Argentina’s Federation of Oilseeds Workers started an open-ended wage strike at 2 p.m. (1700 GMT) on Tuesday, the labor group said, with no sign yet of government intervention that would force members back to work while new contract talks are held.
The labor ministry often orders obligatory negotiations, during which strikes in vital national industries are suspended.
“As of now, there has been no notification of an obligatory return to work,” said a source at the federation. Workers saw such a government order as a distinct possibility, in keeping with normal state procedure.
The federation represents soy crushing workers in some parts of the Rosario grains shipping hub, but not the northern part of Rosario where most crushing operations are concentrated.
Argentina is a major soybean exporter as well as the world’s top supplier of soymeal livestock feed used to fatten hogs, cattle and poultry from Europe to Southeast Asia.

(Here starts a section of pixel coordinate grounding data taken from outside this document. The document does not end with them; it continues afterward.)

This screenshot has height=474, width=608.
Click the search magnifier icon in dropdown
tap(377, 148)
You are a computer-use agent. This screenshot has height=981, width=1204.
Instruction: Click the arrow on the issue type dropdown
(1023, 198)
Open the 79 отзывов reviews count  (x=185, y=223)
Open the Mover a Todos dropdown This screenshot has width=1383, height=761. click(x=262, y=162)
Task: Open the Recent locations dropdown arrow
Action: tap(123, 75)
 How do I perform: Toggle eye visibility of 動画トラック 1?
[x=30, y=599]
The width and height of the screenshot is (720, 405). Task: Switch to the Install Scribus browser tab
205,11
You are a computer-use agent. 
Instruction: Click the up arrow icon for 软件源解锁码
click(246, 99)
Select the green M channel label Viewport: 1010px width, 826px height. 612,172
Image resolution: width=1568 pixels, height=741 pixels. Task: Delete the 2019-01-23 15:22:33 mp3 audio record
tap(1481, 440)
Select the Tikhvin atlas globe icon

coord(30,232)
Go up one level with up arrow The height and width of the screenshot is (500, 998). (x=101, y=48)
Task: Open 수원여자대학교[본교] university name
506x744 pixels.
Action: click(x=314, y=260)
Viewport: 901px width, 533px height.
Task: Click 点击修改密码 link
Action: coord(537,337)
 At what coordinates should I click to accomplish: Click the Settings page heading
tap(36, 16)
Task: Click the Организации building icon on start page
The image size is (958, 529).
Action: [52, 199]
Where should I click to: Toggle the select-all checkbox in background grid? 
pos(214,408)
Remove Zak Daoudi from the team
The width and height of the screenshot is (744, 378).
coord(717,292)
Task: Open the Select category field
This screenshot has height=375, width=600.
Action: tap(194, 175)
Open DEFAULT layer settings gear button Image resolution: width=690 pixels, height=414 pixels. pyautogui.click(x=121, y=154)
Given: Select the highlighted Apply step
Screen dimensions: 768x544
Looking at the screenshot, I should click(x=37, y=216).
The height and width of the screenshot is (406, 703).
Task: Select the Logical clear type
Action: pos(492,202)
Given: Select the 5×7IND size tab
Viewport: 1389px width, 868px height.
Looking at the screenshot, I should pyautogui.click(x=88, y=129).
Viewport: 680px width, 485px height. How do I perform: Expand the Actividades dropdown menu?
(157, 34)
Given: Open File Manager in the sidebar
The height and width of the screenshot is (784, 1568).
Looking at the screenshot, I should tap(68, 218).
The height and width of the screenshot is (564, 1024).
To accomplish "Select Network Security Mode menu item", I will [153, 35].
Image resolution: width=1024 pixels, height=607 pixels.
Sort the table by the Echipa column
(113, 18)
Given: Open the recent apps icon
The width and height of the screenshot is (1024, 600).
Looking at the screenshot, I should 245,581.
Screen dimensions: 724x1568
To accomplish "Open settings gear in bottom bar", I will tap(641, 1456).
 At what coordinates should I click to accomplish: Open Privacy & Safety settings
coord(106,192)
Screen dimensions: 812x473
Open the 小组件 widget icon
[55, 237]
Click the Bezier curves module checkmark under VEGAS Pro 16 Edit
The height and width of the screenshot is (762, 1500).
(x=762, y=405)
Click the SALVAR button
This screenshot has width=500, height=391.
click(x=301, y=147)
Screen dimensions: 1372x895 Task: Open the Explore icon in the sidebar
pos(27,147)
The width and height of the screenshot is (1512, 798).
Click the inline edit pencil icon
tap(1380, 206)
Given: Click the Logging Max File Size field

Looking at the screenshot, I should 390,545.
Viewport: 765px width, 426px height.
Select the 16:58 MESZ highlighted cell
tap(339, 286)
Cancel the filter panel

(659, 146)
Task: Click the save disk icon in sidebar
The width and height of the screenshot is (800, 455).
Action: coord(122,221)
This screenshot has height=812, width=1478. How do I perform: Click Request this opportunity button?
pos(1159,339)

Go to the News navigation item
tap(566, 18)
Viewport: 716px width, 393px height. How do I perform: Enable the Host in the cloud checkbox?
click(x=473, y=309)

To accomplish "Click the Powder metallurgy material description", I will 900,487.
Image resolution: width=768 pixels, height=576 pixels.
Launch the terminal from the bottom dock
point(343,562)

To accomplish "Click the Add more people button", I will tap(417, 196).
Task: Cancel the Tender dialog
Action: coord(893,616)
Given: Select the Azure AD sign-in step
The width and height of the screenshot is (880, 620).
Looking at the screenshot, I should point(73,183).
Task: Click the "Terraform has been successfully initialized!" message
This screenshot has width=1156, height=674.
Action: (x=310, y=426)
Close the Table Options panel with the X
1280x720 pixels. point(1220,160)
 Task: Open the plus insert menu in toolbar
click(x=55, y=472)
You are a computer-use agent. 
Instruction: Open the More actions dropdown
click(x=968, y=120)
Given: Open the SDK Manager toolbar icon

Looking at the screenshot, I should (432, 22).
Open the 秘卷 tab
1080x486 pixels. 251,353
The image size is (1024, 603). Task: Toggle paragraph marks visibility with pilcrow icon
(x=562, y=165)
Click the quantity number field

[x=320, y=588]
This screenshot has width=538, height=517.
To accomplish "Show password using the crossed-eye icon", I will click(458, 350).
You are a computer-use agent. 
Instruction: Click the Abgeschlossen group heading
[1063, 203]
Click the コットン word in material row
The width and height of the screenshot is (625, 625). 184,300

Wage talks with crushing and export companies should have started two months ago, the statement said.
“Oilseed workers, as well as Argentina’s entire working class, have the constitutional right to a living wage,” it said.
With soybean planting just getting underway, October is not a busy month for agricultural shipments from Argentina. But the country needs all the export dollars it can get as it struggles with recession, compounded by the COVID-19 pandemic and heads into debt revamp talks with the International Monetary Fund.
A source with the CIARA chamber of soy crushing companies told Reuters it was in permanent dialogue with its workers.
“In these difficult times for agribusiness, we are committed to working together with unions and workers to try to get out of this situation,” the source said.
“The impact of the measure is significant” in towns such as General Lagos and Villa Gobernador Galvez, the source said, “but not within the main area of Gran Rosario, where another union operates, and which includes major port areas such as Timbues, Puerto General San Martin and San Lorenzo.”
Work stoppages are common in Argentina, where employers are hard-pressed to offer wages that keep up with high inflation.